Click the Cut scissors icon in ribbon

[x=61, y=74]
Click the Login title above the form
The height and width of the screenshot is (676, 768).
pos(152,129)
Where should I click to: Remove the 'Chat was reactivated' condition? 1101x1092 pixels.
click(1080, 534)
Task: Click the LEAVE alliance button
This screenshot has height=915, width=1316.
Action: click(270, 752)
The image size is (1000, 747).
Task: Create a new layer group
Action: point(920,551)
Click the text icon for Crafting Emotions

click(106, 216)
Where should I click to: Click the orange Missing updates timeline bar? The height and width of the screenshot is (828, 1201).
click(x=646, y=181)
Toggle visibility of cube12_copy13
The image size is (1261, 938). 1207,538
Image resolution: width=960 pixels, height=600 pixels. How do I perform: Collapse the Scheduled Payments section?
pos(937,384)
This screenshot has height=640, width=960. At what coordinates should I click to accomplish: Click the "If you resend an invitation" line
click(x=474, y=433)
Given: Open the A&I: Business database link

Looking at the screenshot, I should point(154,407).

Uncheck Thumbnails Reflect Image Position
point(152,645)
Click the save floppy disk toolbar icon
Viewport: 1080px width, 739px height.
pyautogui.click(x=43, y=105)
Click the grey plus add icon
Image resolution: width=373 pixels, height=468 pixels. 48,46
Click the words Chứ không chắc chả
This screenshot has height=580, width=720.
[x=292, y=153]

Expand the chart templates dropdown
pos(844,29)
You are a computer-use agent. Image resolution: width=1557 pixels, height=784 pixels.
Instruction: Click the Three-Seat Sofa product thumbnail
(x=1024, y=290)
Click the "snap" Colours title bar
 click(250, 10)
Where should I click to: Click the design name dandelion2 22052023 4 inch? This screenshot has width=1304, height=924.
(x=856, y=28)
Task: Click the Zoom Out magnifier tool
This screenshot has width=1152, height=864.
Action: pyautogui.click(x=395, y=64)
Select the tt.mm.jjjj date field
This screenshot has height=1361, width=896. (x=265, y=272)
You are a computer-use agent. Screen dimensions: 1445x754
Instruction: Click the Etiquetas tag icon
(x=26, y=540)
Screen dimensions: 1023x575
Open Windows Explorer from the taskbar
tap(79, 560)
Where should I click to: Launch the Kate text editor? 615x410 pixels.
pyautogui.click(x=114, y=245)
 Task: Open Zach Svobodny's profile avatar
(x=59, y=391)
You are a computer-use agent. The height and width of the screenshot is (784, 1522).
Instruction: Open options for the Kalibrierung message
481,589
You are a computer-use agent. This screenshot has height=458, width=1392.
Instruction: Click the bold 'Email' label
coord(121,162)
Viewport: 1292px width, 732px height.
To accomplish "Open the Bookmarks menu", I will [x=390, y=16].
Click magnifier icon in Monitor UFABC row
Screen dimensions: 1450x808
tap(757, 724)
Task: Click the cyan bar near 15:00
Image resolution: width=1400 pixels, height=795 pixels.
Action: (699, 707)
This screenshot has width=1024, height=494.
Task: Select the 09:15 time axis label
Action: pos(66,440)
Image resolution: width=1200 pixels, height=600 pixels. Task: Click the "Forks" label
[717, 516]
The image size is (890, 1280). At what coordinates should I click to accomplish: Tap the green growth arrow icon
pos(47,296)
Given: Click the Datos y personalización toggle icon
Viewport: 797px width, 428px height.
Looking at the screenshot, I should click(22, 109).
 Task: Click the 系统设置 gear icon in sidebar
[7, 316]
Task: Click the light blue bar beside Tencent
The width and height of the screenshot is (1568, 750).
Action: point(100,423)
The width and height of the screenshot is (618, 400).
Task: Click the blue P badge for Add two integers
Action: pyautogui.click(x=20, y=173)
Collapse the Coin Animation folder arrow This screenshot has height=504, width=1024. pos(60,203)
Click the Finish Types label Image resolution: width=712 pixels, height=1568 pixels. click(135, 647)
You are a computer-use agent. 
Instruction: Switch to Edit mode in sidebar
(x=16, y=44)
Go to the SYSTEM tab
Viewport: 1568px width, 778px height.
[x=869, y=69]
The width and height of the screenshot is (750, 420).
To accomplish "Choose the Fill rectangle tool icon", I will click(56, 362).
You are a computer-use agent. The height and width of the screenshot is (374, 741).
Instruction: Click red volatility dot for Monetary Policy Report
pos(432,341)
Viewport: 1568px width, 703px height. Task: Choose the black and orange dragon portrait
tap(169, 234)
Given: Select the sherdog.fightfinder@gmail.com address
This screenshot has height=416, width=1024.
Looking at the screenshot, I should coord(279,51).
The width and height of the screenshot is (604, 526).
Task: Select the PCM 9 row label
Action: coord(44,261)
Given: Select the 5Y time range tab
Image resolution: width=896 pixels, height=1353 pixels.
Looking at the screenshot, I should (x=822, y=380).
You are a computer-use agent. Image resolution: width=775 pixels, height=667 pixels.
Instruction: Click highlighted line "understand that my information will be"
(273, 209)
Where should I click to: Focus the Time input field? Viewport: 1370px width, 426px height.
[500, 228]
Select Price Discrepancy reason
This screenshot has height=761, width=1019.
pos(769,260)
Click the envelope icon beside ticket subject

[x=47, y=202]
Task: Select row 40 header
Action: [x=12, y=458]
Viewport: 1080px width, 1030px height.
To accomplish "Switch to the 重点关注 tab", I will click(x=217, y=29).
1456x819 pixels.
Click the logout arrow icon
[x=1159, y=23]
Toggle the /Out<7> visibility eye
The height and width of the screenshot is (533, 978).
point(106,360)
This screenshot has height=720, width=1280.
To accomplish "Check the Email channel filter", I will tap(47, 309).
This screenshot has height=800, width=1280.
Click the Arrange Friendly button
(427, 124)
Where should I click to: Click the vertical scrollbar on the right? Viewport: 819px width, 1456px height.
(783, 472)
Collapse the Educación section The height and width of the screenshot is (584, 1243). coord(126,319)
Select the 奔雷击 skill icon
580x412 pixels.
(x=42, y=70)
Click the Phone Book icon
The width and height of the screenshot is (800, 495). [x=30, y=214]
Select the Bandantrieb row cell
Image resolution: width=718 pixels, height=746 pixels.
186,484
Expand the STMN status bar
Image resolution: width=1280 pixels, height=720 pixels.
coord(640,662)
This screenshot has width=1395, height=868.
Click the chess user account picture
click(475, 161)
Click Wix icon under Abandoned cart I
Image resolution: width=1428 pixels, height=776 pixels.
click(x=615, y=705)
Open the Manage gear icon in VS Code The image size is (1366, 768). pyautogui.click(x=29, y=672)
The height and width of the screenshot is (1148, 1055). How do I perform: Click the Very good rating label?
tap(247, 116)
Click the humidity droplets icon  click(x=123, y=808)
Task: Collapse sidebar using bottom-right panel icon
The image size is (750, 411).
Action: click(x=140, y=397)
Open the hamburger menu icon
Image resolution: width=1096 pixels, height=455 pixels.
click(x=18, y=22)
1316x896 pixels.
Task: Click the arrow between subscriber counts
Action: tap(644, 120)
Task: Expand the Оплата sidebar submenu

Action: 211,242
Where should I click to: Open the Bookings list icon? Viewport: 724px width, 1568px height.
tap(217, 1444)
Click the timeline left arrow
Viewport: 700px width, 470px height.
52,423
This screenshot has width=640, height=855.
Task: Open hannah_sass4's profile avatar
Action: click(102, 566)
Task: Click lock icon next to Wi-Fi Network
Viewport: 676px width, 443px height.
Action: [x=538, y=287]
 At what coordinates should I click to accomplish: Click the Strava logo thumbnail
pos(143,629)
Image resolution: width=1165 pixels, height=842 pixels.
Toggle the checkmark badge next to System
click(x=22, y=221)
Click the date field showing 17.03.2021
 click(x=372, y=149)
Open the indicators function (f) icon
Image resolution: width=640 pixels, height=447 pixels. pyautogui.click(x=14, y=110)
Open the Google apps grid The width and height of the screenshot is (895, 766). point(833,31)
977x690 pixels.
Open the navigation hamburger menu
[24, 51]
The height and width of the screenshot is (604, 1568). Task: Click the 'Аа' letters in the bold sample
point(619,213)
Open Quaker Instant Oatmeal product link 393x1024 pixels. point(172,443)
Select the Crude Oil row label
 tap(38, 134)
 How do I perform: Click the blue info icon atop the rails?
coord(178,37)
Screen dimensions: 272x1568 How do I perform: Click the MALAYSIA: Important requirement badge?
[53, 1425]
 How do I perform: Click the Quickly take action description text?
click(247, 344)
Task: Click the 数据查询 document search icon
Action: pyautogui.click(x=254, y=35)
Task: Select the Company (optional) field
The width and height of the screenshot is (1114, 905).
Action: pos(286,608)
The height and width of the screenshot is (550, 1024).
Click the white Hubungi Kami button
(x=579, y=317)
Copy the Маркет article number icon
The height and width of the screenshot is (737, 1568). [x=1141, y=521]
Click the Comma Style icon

* [Task directions]:
Send back an exact copy of only the lines from the line with "Colours title bar" up to and including the line with "Task: Click the light blue bar beside Tencent" in the data above.

* [Problem solution]:
Click the "snap" Colours title bar
 click(250, 10)
Where should I click to: Click the design name dandelion2 22052023 4 inch? This screenshot has width=1304, height=924.
(x=856, y=28)
Task: Click the Zoom Out magnifier tool
This screenshot has width=1152, height=864.
Action: pyautogui.click(x=395, y=64)
Select the tt.mm.jjjj date field
This screenshot has height=1361, width=896. (x=265, y=272)
You are a computer-use agent. Screen dimensions: 1445x754
Instruction: Click the Etiquetas tag icon
(x=26, y=540)
Screen dimensions: 1023x575
Open Windows Explorer from the taskbar
tap(79, 560)
Where should I click to: Launch the Kate text editor? 615x410 pixels.
pyautogui.click(x=114, y=245)
 Task: Open Zach Svobodny's profile avatar
(x=59, y=391)
You are a computer-use agent. The height and width of the screenshot is (784, 1522).
Instruction: Open options for the Kalibrierung message
481,589
You are a computer-use agent. This screenshot has height=458, width=1392.
Instruction: Click the bold 'Email' label
coord(121,162)
Viewport: 1292px width, 732px height.
To accomplish "Open the Bookmarks menu", I will [x=390, y=16].
Click magnifier icon in Monitor UFABC row
Screen dimensions: 1450x808
tap(757, 724)
Task: Click the cyan bar near 15:00
Image resolution: width=1400 pixels, height=795 pixels.
Action: (699, 707)
This screenshot has width=1024, height=494.
Task: Select the 09:15 time axis label
Action: pos(66,440)
Image resolution: width=1200 pixels, height=600 pixels. Task: Click the "Forks" label
[717, 516]
The image size is (890, 1280). At what coordinates should I click to accomplish: Tap the green growth arrow icon
pos(47,296)
Given: Click the Datos y personalización toggle icon
Viewport: 797px width, 428px height.
Looking at the screenshot, I should click(22, 109).
 Task: Click the 系统设置 gear icon in sidebar
[7, 316]
Task: Click the light blue bar beside Tencent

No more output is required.